会話の内容から、どういったアポイントメントか理解したのだろう。
「顔合わせよ、デートね」
「確か、シンメイの社長はもう50代なんじゃ――」
「歳なんて関係ないのよ」
「奥さんがいるはずだ」
「第二正妻までがね」
「君は愛人になりたいのかい」
「違うわ!お金持ちの正妻になりたいの。まずは第三夫人にね。あたし、絶対にお金が欲しいの」
成熟した文化の成果として、セント・バートルでは、富裕階級にこういった第二、第三夫人が広く求められている。

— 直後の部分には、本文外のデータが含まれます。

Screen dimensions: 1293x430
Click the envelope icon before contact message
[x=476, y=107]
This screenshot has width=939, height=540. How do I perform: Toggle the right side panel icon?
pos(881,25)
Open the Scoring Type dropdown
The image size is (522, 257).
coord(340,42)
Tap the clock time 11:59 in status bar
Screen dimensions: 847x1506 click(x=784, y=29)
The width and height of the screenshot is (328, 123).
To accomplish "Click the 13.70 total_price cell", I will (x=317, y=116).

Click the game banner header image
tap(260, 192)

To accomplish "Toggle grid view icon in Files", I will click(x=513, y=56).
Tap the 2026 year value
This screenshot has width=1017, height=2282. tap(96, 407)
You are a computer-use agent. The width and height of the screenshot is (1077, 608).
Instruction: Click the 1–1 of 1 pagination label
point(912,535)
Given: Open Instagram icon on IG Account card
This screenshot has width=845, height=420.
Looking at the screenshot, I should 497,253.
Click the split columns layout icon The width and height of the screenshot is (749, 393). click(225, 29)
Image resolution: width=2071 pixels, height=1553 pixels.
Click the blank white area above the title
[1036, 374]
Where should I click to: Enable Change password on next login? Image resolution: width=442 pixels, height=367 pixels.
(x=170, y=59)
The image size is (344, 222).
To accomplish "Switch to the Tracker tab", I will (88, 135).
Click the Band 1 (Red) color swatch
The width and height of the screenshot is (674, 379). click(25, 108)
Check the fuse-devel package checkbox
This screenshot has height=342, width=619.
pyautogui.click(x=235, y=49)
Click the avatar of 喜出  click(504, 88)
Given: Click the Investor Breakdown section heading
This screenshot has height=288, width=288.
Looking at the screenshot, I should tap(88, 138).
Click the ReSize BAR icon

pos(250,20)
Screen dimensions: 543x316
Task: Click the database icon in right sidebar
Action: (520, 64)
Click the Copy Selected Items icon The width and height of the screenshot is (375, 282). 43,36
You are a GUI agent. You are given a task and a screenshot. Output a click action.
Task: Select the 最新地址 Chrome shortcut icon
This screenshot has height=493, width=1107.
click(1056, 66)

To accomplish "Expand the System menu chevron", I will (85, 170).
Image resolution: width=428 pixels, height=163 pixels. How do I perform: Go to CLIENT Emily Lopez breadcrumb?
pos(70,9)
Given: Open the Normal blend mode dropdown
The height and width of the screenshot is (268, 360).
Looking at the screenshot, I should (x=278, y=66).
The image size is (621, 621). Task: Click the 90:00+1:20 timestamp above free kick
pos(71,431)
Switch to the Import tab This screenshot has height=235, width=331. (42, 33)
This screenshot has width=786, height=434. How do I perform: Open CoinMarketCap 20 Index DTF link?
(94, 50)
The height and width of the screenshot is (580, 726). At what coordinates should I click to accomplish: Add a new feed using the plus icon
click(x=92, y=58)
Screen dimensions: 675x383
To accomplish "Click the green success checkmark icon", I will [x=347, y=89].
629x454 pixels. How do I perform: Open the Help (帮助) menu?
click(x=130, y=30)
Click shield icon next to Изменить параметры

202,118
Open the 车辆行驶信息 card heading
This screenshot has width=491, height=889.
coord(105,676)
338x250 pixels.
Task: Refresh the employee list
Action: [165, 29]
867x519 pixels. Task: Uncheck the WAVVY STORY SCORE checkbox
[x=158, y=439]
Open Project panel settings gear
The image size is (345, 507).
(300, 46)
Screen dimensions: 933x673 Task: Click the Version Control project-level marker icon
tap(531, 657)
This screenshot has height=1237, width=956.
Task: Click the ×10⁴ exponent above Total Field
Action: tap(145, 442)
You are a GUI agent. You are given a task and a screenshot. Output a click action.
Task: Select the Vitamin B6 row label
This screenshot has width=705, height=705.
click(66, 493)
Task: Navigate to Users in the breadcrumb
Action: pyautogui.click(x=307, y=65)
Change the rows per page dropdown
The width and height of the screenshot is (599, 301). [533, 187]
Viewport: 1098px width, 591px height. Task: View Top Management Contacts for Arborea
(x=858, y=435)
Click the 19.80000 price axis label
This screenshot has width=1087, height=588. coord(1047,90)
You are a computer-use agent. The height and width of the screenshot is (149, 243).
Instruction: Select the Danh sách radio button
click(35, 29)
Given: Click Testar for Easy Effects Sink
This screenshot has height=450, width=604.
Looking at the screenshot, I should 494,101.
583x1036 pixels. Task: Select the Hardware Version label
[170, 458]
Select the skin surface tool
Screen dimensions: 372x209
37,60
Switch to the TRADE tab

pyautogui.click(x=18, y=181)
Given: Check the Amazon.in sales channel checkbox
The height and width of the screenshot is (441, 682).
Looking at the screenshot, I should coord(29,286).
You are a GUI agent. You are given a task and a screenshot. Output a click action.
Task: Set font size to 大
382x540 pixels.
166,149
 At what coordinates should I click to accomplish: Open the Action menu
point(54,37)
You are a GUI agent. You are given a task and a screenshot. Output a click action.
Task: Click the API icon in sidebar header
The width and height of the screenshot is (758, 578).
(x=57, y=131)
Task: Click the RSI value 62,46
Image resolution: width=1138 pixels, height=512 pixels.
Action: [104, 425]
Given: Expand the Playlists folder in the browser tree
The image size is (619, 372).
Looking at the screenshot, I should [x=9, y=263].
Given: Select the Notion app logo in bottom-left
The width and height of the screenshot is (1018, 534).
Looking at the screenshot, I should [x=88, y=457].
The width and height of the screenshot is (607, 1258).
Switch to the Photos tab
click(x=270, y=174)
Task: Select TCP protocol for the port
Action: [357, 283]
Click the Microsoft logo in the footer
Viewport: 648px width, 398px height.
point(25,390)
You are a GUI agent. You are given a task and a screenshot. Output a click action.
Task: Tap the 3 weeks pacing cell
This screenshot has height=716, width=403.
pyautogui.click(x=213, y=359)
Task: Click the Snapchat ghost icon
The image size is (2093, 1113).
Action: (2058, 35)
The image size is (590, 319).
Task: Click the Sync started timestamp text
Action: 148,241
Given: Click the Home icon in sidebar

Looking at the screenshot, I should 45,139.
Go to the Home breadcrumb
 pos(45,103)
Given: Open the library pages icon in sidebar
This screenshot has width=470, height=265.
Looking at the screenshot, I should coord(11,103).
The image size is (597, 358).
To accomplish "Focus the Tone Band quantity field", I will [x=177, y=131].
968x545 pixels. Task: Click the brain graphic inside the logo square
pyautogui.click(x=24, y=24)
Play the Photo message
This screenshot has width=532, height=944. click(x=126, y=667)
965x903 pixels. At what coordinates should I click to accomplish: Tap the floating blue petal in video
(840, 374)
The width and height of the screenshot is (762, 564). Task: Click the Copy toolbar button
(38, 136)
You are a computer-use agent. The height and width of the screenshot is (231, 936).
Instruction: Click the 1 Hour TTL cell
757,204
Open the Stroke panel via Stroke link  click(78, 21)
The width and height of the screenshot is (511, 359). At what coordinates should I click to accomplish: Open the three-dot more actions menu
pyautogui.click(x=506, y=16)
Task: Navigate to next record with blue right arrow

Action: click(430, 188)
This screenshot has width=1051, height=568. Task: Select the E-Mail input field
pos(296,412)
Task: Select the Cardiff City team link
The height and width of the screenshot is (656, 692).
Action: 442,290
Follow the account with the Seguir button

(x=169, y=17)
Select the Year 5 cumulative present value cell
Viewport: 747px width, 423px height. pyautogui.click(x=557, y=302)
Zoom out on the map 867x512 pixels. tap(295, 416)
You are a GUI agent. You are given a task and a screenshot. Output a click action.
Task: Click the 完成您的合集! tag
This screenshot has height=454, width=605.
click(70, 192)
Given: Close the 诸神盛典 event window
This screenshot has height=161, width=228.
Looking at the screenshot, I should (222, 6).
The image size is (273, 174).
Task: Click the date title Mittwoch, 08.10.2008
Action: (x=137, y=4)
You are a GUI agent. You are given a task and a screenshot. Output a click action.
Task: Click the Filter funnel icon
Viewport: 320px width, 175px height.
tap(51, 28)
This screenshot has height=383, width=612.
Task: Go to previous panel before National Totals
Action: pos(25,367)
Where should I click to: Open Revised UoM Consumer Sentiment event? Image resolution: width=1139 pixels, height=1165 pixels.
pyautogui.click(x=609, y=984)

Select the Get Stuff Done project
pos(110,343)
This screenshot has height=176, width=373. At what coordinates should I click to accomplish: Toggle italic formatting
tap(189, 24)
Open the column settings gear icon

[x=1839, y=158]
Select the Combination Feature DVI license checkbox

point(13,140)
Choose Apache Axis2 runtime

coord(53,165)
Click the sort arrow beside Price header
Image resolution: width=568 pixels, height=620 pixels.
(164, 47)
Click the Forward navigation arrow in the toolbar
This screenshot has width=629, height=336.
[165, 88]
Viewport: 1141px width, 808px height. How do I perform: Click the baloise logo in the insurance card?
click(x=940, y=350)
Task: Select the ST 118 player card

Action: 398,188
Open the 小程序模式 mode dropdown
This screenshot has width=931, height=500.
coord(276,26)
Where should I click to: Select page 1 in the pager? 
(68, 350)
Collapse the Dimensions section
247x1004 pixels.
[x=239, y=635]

「もちろん、いつまでも第三夫人に甘んじてはいないわ。すぐに彼の心をつかんで、第一夫人に昇りつめる」
渋い顔をするヒビトに向かって続ける。
「あたしは家柄も学歴もないから、そこで勝負はできない。でも、あたしには研鑽を重ねた料理の腕と気遣いがある。マナーもね」
「そう――かな」
「今のあたしを基準に考えたらダメよ。職場の宝飾店でも、いちばんおしとやかで通ってるんだから」
本当を言うと、もともとは宝石のデザインをしたかったのだ。
でも、洗練された挙措振る舞いを身につける必要があったから、最終的に接客を志望したのだ。
「でも、その――夜の方はどうなんだい。大事だろう」
「それは――これからよ。だって、夫人にしてもらうための条件は、初めての人に限る、なんだから。さあ、はやく食べて――」
アキオはすでに食事を終えていたが、特製スープを半分以上残しているヒビトを急かせて、あたしも、冷めかけた食事の続きをとり始めた。
「さ、寝るわよ」
ふたりの男に食器洗いを手伝わせて素早く終えると、あたしはパンと手を叩いた。
「ヒビト、あんたはソファで寝て。アキオは――いつものようにその辺で」
「これからシャワーを浴びるけど、変な気を起こしたら承知しないわよ」
そういって、あたしは引出しからテーザー銃を取り出して見せる。
翌日、あたしは朝早く目を覚まして、男どもを叩き起こした。
もっとも、アキオはすでに起きて窓から外を眺めていたのだが――この少年はいつ寝ているのかわからない。
ぐっすり寝込んでいるところを見たことがないのだ。
3人そろって、パンで簡単な食事をとる。
「ヒビト、体調は?」
「もうすっかり元通りだよ」
「若いって素晴らしいわね」
青年は笑う。
「君は僕より年下だろう」
ヒビトの軽口は無視する。
「あたしは、これから夕方まで仕事だから、あんたたちふたりは、中央市場に行って買い物をしてきて。今日は水曜ね。いくつか安売りがあるから、買い忘れないでね。何を買うかはメモに書いてあるから」
そういって、籐籠の中に大きな財布とメモ用紙を入れてヒビトに渡す。
「買い物かい。ご婦人たちに交じって?」
「何よ、恥ずかしいの、贅沢いわないの。居候の分際で。食費分は働いてね。アキオだって、ひとりで行ってたんだから」
「わかったよ――」
「服は、昨日着てたのが、洗濯が終わって乾いてるから。それを着てちょうだい――鍵はひとつしかないから、出かけるときは、鍵を掛けて牛乳箱の中に入れておいて」
「ここには、まだ牛乳配達があるのかい」
「あるわけないじゃないの」
あたしは笑った。
某国の、経済攻撃用の細菌兵器によって、30年前から乳牛はこの世界から、ほとんどいなくなっている。
「じゃあ、あたしは行くね。アキオ、ヒビトがバカなことをしないように、見張っていて」
あたしは、年の割には頼りない青年より、よほど落ち着いてしっかりしている少年に言った。
アキオがわずかにうなずいて了解を示す。
扉を開けてあたしは外に出た。
ビルの隙間から覗く空は今日も青い。